Thursday, April 06, 2017

Nica Act

The U.S. Congress has revived the Nica Act from last year, while making it more stringent. The idea is that the United States should block international loans if Daniel Ortega doesn't follow some required conditions. An initial version passed the House in late 2016 but didn't get further than that. The new version has more conditions. From Ileana Ros-Lehtinen's own description, arguing that it's the same for other countries:

The act placed numerous conditions on aid for Honduras, Guatemala, and El Salvador including certification that the governments were taking effective steps to address 16 conditions, including combating corruption, protecting human rights, combat human smuggling and trafficking, and improving border security.

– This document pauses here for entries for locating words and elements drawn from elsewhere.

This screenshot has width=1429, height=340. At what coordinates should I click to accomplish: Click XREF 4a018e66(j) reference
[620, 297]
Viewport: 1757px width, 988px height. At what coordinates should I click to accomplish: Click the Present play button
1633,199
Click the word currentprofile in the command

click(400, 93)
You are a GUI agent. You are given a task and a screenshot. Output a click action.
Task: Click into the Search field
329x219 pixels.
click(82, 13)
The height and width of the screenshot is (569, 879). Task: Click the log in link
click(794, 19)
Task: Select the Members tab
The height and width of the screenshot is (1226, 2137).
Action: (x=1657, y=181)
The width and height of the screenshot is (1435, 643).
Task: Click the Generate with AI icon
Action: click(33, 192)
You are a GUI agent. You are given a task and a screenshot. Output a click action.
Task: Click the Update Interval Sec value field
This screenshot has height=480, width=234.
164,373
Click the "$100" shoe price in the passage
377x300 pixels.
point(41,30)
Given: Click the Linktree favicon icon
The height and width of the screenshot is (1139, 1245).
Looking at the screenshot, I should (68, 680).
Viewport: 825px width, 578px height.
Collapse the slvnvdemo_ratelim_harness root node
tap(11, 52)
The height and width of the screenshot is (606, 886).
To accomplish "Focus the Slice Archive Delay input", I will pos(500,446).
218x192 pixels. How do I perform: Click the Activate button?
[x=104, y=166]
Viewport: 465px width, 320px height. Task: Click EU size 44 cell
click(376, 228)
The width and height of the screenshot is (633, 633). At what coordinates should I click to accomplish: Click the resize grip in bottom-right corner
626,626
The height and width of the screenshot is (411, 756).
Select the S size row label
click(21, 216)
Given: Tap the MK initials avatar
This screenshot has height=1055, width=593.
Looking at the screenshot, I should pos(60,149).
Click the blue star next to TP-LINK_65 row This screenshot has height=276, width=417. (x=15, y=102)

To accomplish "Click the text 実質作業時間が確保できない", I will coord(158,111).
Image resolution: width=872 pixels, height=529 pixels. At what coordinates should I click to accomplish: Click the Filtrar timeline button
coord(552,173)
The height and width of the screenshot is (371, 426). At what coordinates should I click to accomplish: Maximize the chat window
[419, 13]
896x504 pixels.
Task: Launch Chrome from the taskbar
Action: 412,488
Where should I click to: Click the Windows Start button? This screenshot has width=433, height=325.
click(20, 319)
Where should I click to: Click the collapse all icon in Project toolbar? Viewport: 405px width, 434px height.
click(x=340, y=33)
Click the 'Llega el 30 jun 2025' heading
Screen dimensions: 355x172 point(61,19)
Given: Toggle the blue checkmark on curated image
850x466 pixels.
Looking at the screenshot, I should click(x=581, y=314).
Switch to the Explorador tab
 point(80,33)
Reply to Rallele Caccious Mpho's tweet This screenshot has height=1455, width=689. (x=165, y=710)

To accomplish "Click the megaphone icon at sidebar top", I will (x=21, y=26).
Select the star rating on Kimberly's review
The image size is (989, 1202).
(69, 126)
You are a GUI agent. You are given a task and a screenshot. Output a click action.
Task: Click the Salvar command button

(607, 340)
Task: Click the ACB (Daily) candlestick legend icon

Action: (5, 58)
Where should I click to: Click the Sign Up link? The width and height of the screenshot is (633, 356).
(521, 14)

Nicaragua is a poor country and I don't tend to see depriving the poor as a great way of fostering democratization. It also has more than a whiff of forcing drug tests on welfare recipients. Plus, unless I am missing something, Ros-Lehtinen is talking about aid, whereas the bill is about loans. It's worth noting that some in the Nicaraguan opposition thinks it matters, though.

I am liable to listen to Luis Almagro, clearly no shrinking violet on such matters, who does not support it.

The OAS General Secretariat considers that the bill, in the context of the present legislature, is not a productive contribution to the tasks that the Government of Nicaragua and the this General Secretariat are carrying out in terms of cooperation for democratic, electoral and institutional strengthening in the country, that have as a direct reference the principles and values of the Inter-American Democratic Charter.

Meanwhile, the Nicaraguan government issued a flowery and lengthy denunciation.